James Surls: In the Meadows and Beyond
by Jeanne Chvosta (Editor), Southern Methodist University Press: August 2004, 176pp. (hardcover)
James Surls is one of America’s foremost living sculptors and one of the most fascinating creative forces on the international art scene in the last several decades. His works have been shown in both national and international solo and group exhibitions and are included in the collections of the Museum of Modern Art, the Solomon R. Guggenheim Museum, and the Whitney Museum of Art in New York; the Smithsonian Institution in Washington, D.C.; the Milwaukee Art Museum; the Modern Art Museum of Fort Worth; the Museum of Fine Arts Houston; and the Dallas Museum of Art.

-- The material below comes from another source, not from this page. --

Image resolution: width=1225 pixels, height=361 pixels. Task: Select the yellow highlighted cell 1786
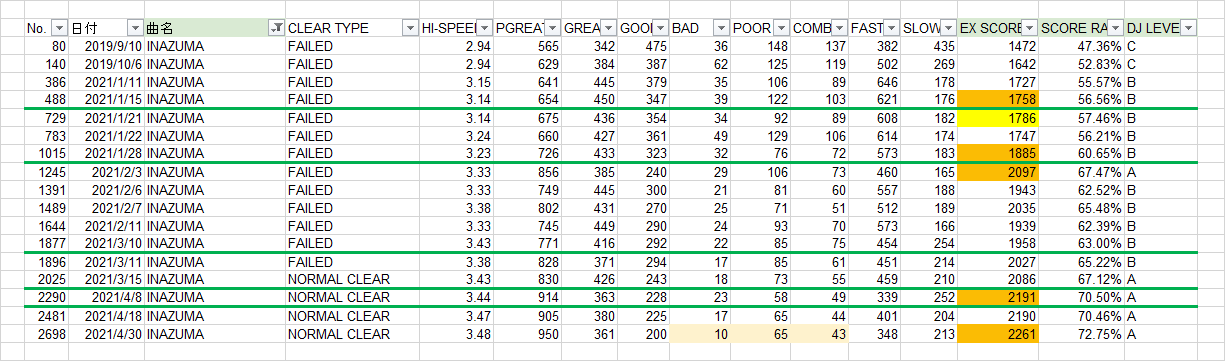998,117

This volume is the first full-length examination of the art and life of James Surls. In a seminal essay, art historian Mark Thistlethwaite discusses Surls’s personal history, beginning in East Texas and continuing in the Colorado meadows. He describes Surls’s visual language of eyes, knives, diamonds, and flowers and the influences that have shaped him as an artist. In addition, the volume contains an interview with the artist, a tribute by his wife Charmaine, and commentary by Mark A. Roglán, curator of the exhibition In the Meadows: Recent Sculpture, Drawings, and Prints of James Surls (January 24-April 20, 2003).
Sixty-two black and white and ninety-eight color illustrations, including images of early works, are featured in this catalogue, which showcases more than sixty pieces forming the core of the Meadows Museum exhibition.